Question

A bullet when fired at a target with a velocity of $100\;m{s^{ - 1}}$ penetrates one meter into it. If the bullet is fired at a similar target with a thickness $0.5\;m$. Then, at what velocity the bullet will emerge from it?
A. $50\sqrt 2 \;m{s^{ - 1}}$
B. $\dfrac{{50}}{{\sqrt 2 }}\;m{s^{ - 1}}$
C. $50\;m{s^{ - 1}}$
D. $10\;m{s^{ - 1}}$

Answer 1

Hint: In the first condition, the bullet penetrates the target to one meter. Hence, the target has some work done to stop the bullet. By law of conservation of energy, the kinetic energy of the bullet is equal to work done by the bullet. In the second case, the similar target work done with $0.5\;m$ bullet penetration. Thus, the work done by the wall is equal to the difference in the kinetic energy of the two cases. By using this relation, the velocity can be calculated.

Useful formula:
Work done, $W = F \times d$
Where, $W$ is the work done, $F$ is the force applied and $d$ is the distance travelled.

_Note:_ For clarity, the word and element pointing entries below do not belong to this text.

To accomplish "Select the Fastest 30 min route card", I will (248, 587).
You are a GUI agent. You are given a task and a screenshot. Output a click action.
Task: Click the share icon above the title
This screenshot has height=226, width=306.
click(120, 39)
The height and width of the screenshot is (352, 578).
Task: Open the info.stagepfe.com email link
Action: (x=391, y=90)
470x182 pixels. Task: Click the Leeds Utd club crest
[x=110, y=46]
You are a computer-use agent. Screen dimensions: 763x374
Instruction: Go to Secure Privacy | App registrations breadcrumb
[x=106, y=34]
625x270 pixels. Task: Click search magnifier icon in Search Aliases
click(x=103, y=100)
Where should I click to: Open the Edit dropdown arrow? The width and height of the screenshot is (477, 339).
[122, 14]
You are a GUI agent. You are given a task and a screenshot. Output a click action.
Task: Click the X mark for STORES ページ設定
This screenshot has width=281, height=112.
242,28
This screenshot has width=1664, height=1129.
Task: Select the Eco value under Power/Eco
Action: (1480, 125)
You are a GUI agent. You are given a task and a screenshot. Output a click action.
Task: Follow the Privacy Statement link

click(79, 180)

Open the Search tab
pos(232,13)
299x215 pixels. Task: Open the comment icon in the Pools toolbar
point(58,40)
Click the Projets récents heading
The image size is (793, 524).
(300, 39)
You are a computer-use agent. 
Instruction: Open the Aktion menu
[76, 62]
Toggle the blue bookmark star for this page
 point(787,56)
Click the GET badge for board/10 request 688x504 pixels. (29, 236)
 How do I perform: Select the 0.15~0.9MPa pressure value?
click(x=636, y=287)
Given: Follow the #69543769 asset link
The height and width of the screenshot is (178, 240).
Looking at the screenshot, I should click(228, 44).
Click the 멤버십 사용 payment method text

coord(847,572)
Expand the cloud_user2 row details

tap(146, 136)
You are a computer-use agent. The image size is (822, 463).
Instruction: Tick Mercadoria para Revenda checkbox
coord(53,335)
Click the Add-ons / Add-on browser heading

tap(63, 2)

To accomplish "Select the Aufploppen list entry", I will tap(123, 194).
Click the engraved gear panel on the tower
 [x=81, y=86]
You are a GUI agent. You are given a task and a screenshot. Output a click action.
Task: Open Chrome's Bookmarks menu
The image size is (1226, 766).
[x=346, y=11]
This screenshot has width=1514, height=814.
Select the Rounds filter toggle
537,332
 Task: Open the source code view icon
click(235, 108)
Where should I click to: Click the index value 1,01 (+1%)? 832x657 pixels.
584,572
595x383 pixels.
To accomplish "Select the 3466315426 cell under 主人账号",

Kinetic energy, $K.E = \dfrac{1}{2}m{v^2}$
Where, $K.E$ is the kinetic energy of the object, $m$ is the mass of the object and $v$ is the velocity of the object.

Given data:
The velocity of bullet in first case, ${v_1} = 10\;m{s^{ - 1}}$
The distance travelled by bullet in first case, ${d_1} = 1\;m$
The distance travelled by bullet in second case, ${d_2} = 0.5\;m$

Complete step by step solution:
Assume that the force applied by the bullet on target is $F$
In the first case, the work done by the target to stop the bullet,
${W_1} = F \times {d_1}$
Substitute the given values, we get
$
  {W_1} = F \times 1 \\
  {W_1} = F \\
 $
The kinetic energy,
$K.{E_1} = \dfrac{1}{2}m{v_1}^2$
Where, $K.{E_1}$ is the kinetic energy of a bullet in the first case.
Substitute the given values, we get
$K.{E_1} = \dfrac{1}{2}m{\left( {100\;m{s^{ - 1}}} \right)^2}$
By taking square to the value inside the bracket, we get
$
  K.{E_1} = \dfrac{1}{2}m \times 10000 \\
  K.{E_1} = 5000m \\
 $
By law of conservation of energy,
$K.{E_1} = {W_1}$
Substitute the given values, we get
$F = 5000m\;...................................\left( 1 \right)$

In the second case, the work done by the target to stop the bullet,
${W_2} = F \times {d_2}$
Substitute the given values, we get
$
  {W_2} = 5000m \times 0.5 \\
  {W_2} = 2500 \times m \\
 $
The kinetic energy,
$K.{E_2} = \dfrac{1}{2}m{v_2}^2$
Where, $K.{E_2}$ is the kinetic energy of the bullet in the second case.
Now, the work done in second case is equal to difference in kinetic energy,
${W_2} = K.{E_1} - K.{E_2}$
Substitute the values in above equation, we get
$2500 \times m = 5000m - \dfrac{1}{2}m{v_2}^2$
Taking the term $m$ outside the bracket, it is common in RHS, we get
$2500 \times m = m\left( {5000 - \dfrac{{{v_2}^2}}{2}} \right)$
By cancelling $m$ on both sides of the equation,
$
  2500 = 5000 - \dfrac{{{v_2}^2}}{2} \\
  \dfrac{{{v_2}^2}}{2} = 5000 - 2500 \\
 $
By performing arithmetic operation on RHS, we get
$\dfrac{{{v_2}^2}}{2} = 2500$
By taking the term $2$ from denominator of RHS to the LHS, we get
$
  {v_2}^2 = 2 \times 2500 \\
  {v_2}^2 = 5000 \\
 $
Taking square root on both sides, we get
$\sqrt {{v_2}^2} = \sqrt {5000} $
By cancelling square and square root on LHS of the equation, we get
${v_2} = \sqrt {5000} $
By converting the term $5000$ into $2500 \times 2$, we get
$
  {v_2} = \sqrt {2500 \times 2} \\
  {v_2} = 50\sqrt 2 \;m{s^{ - 1}} \\
 $
Hence, the option (A) is correct.

Note: The bullet hits the target with some force creates impact on the target and the target tends to some work done to stop the bullet in certain penetration. In the second case, the bullet hits with the same force but the target thickness is $0.5\;m$, so the bullet penetrates completely and flows out with certain kinetic energy.